So I go back to Monday, when we left for different destinations on good terms, after all we had a wonderful Sunday in Osaka didnt we, ending it off sharing a blanket with a good friend watching Last Life In the Universe and finding parallels between our situation and the movie. So the next day, she went to school and I went to Nara and I was supposed to look for her in school to go to some temple nearby, but I decided she was probably too tired after we turned in only at 3am in the morning, so I told her I was going to Fushimi Inari instead and I got lost coming down the mountain so I only got back at her place at around 6 when it was already dark where I called her and she told me she was having friends over for dinner and told me to buy pasta ingredients from the supermarket, I realised I had only 800 yen left but I decided I would go anyway to see what I could get. The big tomatoes were too expensive, and I couldnt find minced meat since the Japanese staff did not understand what I was saying so I went home with only half of what she wanted, but offered to go again with more money, and I ran all the way there because she told me to hurry, her friends were coming, only for her to comment on how stupid I was not being able to find the minced meat, and "coming home only with half the ingredients" and when the food was served, I said "hmm its not bad" which I meant in a good way but you could see the storm clouds gathering for she took that as me being unappreciative and then she goes on to tell her friends in front of me how much of a hassle putting me up has been, she feels that I have taken her for granted and I guess and it was all the little things like not saying "thanks" more often or asking her if she did the laundry because I needed my towel and she construed that to mean I treated her as the a hotel maid.

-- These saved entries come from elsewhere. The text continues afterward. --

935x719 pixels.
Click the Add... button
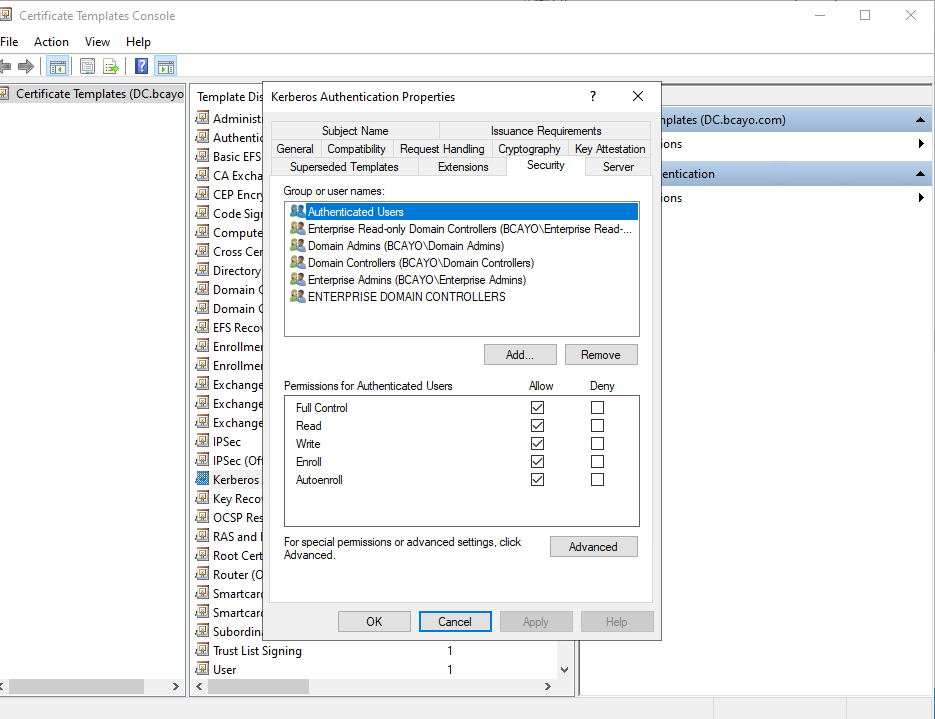pyautogui.click(x=520, y=355)
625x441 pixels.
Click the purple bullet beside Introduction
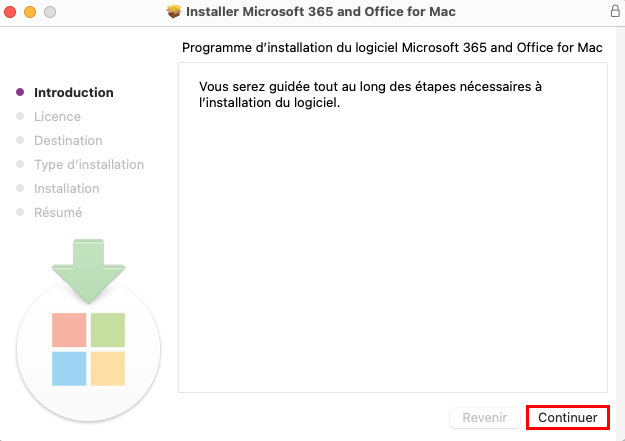coord(20,93)
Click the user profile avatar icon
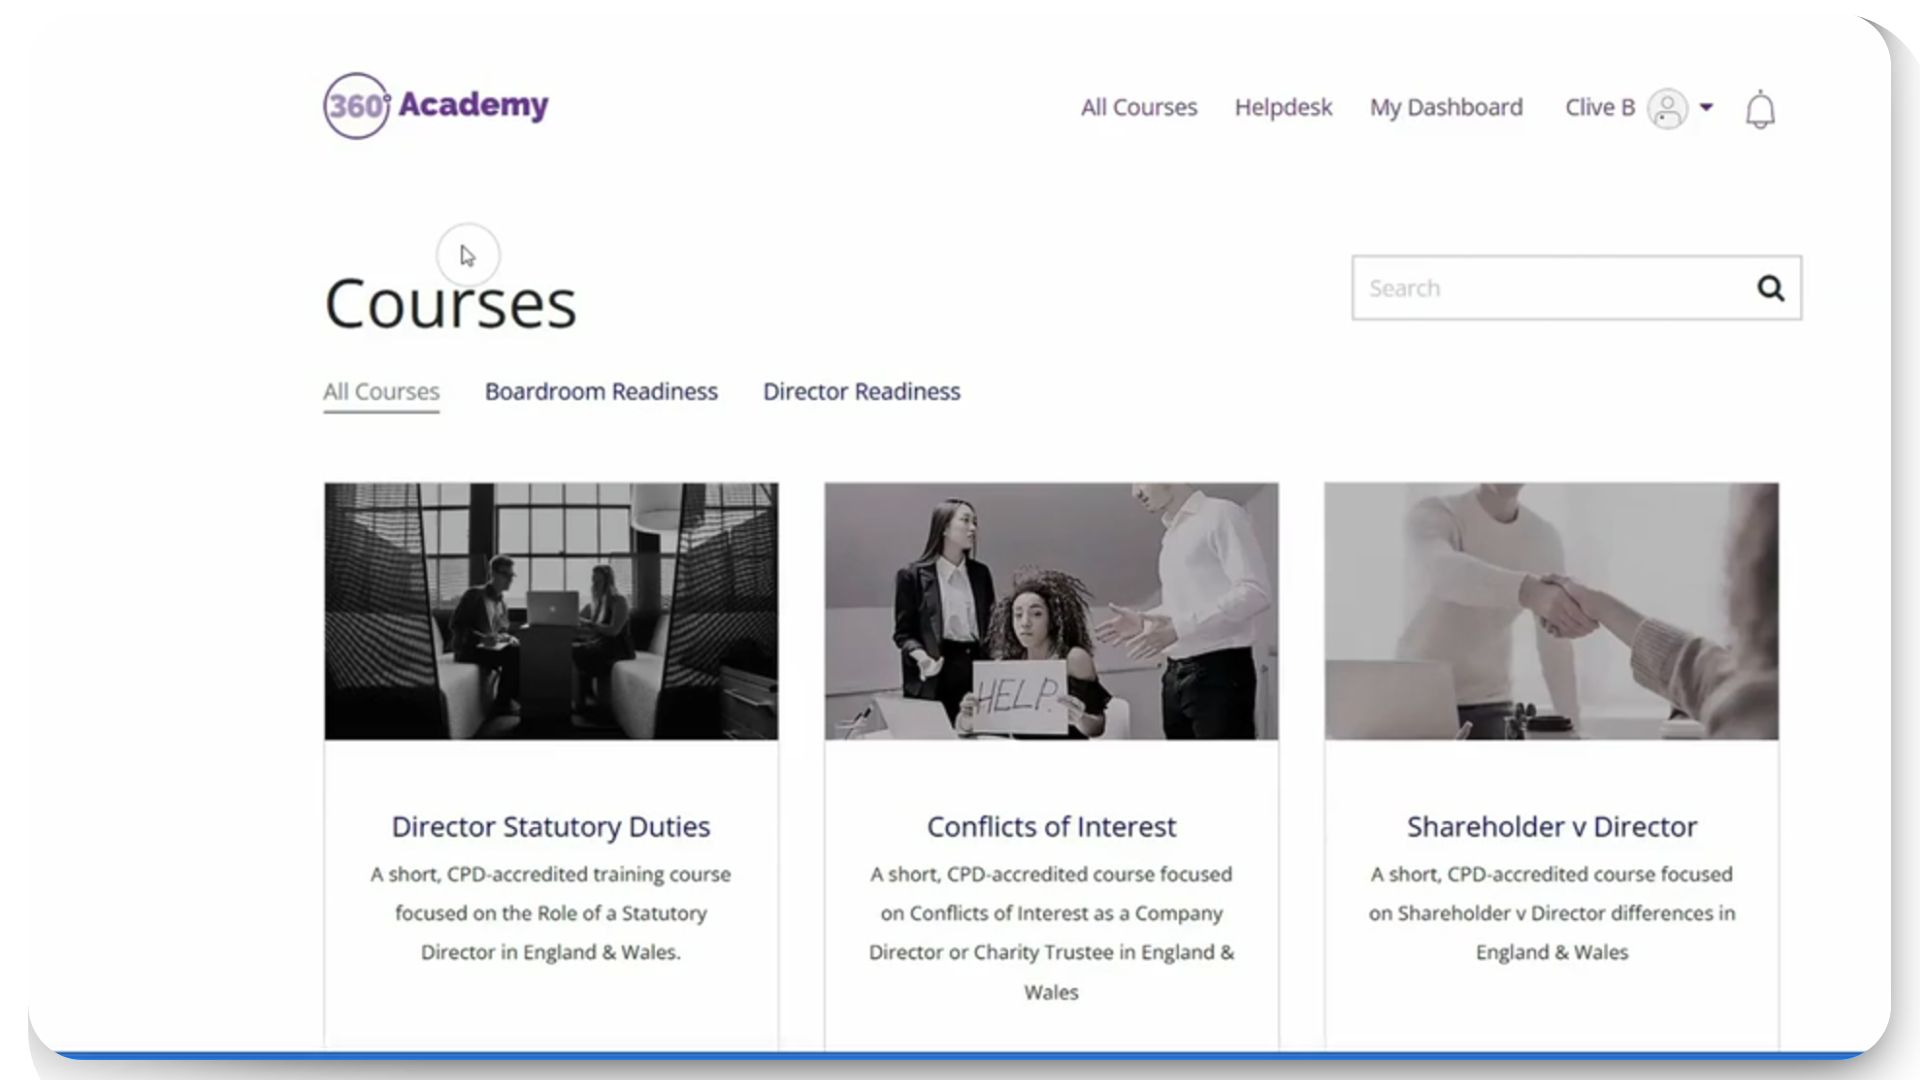The image size is (1920, 1080). pos(1667,108)

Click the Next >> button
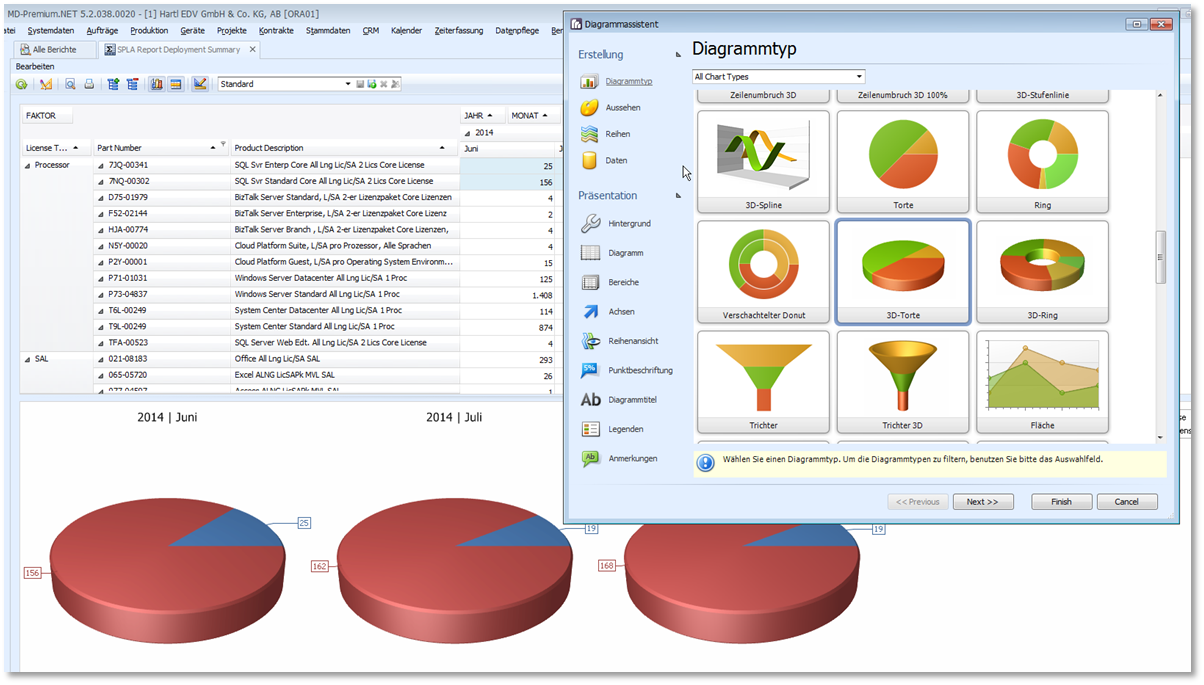click(x=982, y=502)
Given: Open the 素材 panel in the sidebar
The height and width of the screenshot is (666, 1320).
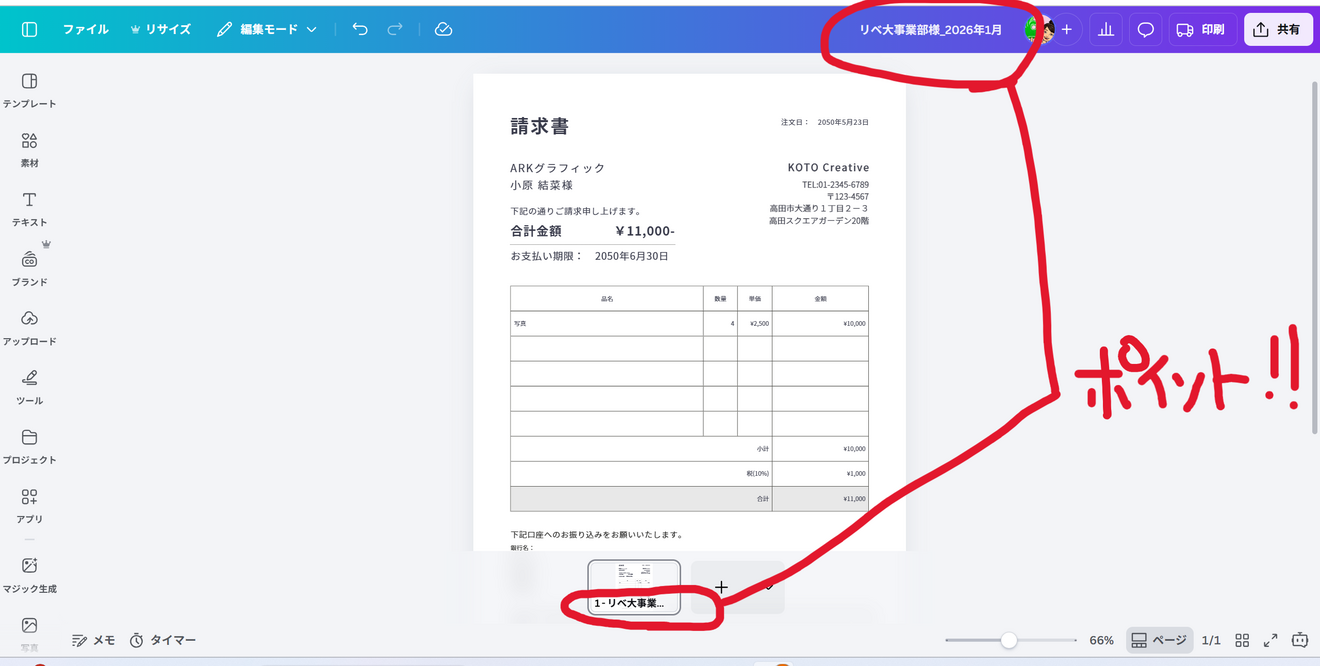Looking at the screenshot, I should [29, 148].
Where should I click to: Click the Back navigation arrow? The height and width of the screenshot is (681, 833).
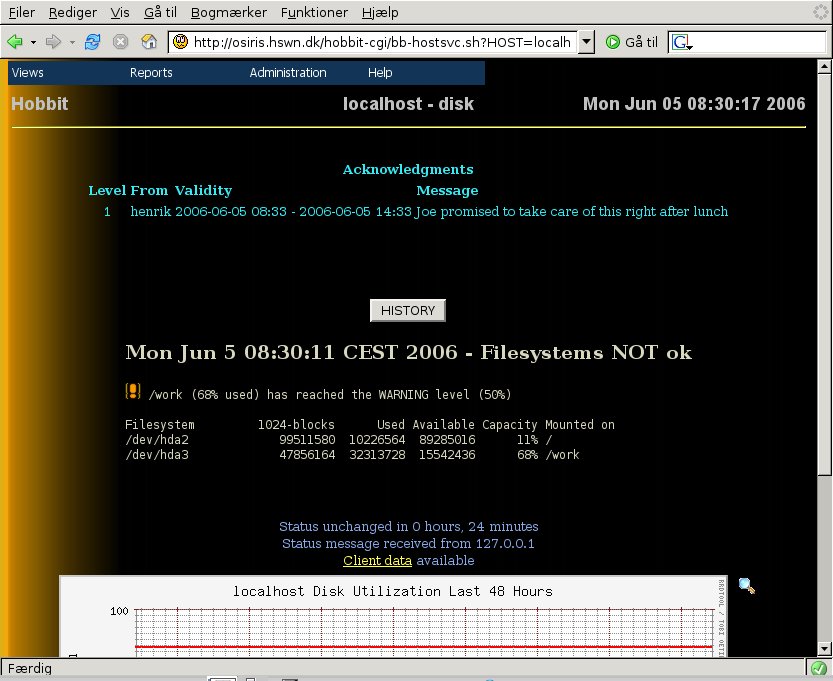(15, 42)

So you can expect that I wasnt in the best spirits, and then after I bathed as I was taking off my lens behind where she was blogging on her laptop and I saw her posting a picture of our Osaka trip and as I took a closer look which some people might consider rude , I was curious and I saw that the post title was titled <16 sq meters of agony> and so I decided that if she was so upset I would move out so as not to inconvenience her anymore, or be labelled a burden but that didnt mean I was angry with her or didnt want to be friends with her anymore so I dont know why she was so angry the next morning, and I guess I should have tried to talk to her instead of rashly deciding to move out, but I was tired and irritated after a long day lost in the inari hills, and since I had said I would move out, I couldnt not move out the next morning and you could see her eyes getting red so it somehow spiralled out of control with me and my clumsy attempts at trying to make sure we part ways on amiable terms, but she being so angry which I couldnt really understand why(I still dont) and I was trying to make her listen to my explanation, buying her breakfast the next day and then going in the night to her place because I had spontaneously bought her a xmas present as I was shopping for presents for other friends but somehow that made her even madder, perhaps I went too late, making me out like a stalker. The harder I tried to make amends, the worse the situation got.

I guess the biggest mistake was me making myself too at home, because I thought she was a good friend and she didnt care about all the little gestures of decorum you uphold with less close friends, its like I am grateful to you for putting me up but I dont have to say it every hour of the day do I? And each time I ask her why she was so unhappy, she refused to tell me. How am I supposed to know, laid-back me if you dont tell me, how was I to know that asking whether she did the laundry because I need a towel to bathe would make her feel like I was treating her like a laundry maid? I thought it showed that she was appreciated, from me taking the effort to make her a real living xmas tree, blinking lights and all and buying her presents from every part of Japan that I travelled to using my JR pass, from me trudging into Japan with heavy bundles of singapore food, pandan leaves, noodles, coconut milk and all. I dont expect to be thanked but I didnt expect that after waking up early to try to cook her nasi lemak, I would be scolded for being an idiot because I used too much rice, 2 cups more and using too much coconut milk, and her being irritated at me for waking her up too early when it was she who told me the night before to wake her up and it seems she comes out of this looking like the victim and me the big bad wolf . I may be tactless and stubborn at times, and for all that I will apologize but I also believe that she was oversensitive.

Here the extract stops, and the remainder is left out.